Introduction
A RAMP warm-up can be used to prepare athletes physically and mentally for exercise or competition. Beyond simply “getting loose,” a well-designed warm-up increases muscle and core temperature, boosts blood flow, and improves joint viscosity. It also disrupts transient connective tissue bonds, ultimately enhancing performance.
Warm-ups are more than a routine; they’re a form of “performance preparation” that primes the body for maximal output during training or competition. This blog explores the principles of effective warm-ups using the proven RAMP warm-up protocol.

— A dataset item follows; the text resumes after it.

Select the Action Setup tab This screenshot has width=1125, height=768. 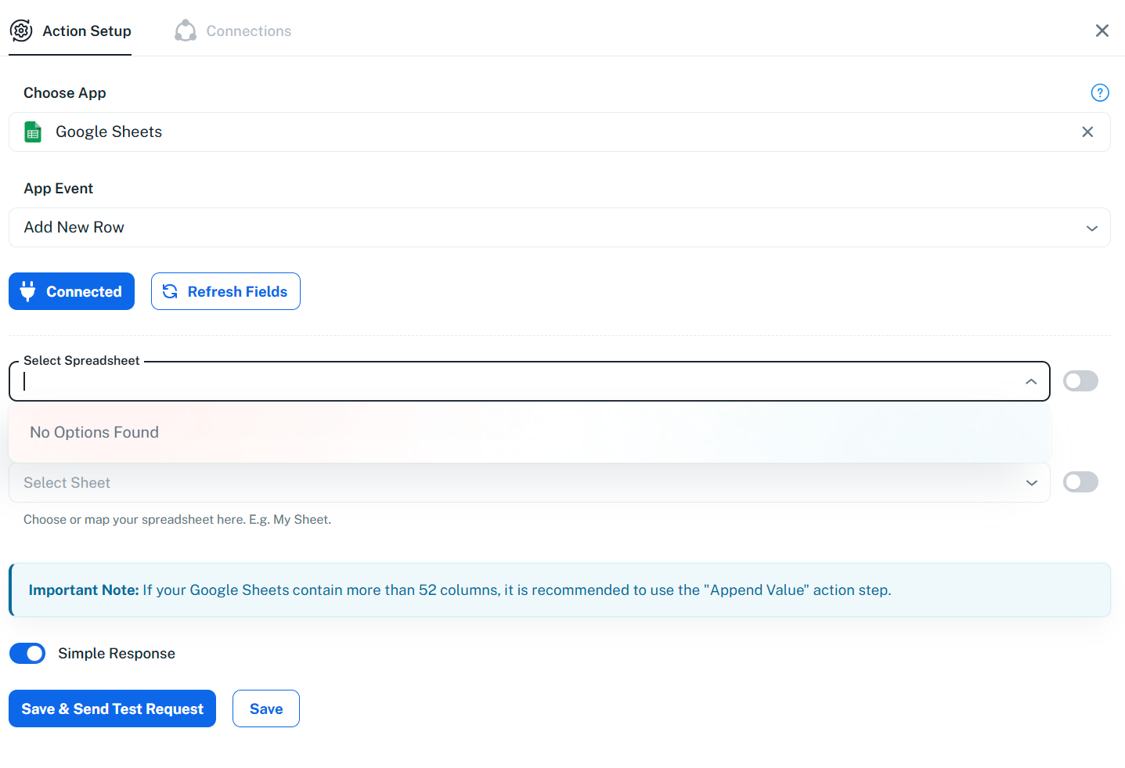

The RAMP Protocol: A Framework for Effective Warm-Ups
The RAMP protocol, developed by Dr. Ian Jeffreys, has revolutionised warm-up practices by creating a structured approach to maximise performance while optimising the time spent warming up. The protocol is broken into three phases:
- Raise
- Activate and Mobilise
- Potentiate
Each phase serves a specific purpose and builds upon the last to fully prepare athletes for peak performance.
Phase 1: Raise
The goal of the Raise phase is to elevate physiological parameters, including:
- Body Temperature
- Heart Rate
- Respiration Rate
- Blood Flow
- Joint Viscosity
Key Tips for the Raise Phase:
Instead of traditional, outdated practices like jogging laps, this phase should focus on dynamic movements that incorporate sport-specific skills and key movement patterns. These exercises not only achieve the aims of the Raise phase but also improve overall movement quality.
- Example Movements:
- High knees
- Butt kicks
- Arm circles
- Dynamic lunges
Phase 2: Activate & Mobilise
This phase combines two objectives:
- Activate Key Muscle Groups: Preparing muscles that will be heavily involved in the upcoming session.
- Mobilise Key Joints: Ensuring joints are prepared for dynamic movement through mobility exercises rather than static stretches.

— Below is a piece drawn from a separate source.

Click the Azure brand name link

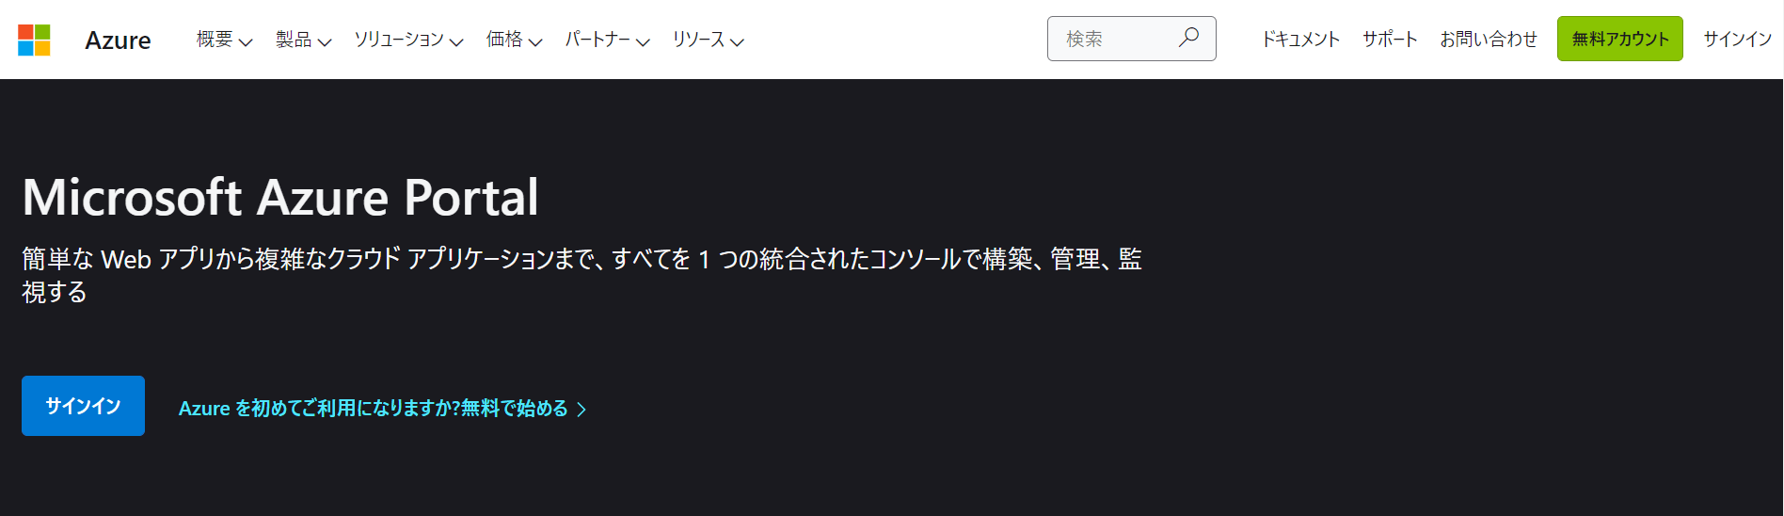(x=118, y=40)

Designing the Activate & Mobilise Phase:
Warm-up exercises in this phase should be tailored to the athlete’s needs and the demands of their sport. For example:
- Activation Exercises: Target muscles using prehab-style movements to enhance stimulation (e.g., glute bridges, banded clams).
- Dynamic Mobility Exercises: Use movements like leg swings or thoracic rotations to improve range of motion.
- Example Movements:
- Walking lunges with a twist
- World’s Greatest Stretch
- Scapular push-ups
Phase 3: Potentiate
The Potentiate phase primes athletes for the intensity of their session or competition. It is the final and most sport-specific phase of the warm-up.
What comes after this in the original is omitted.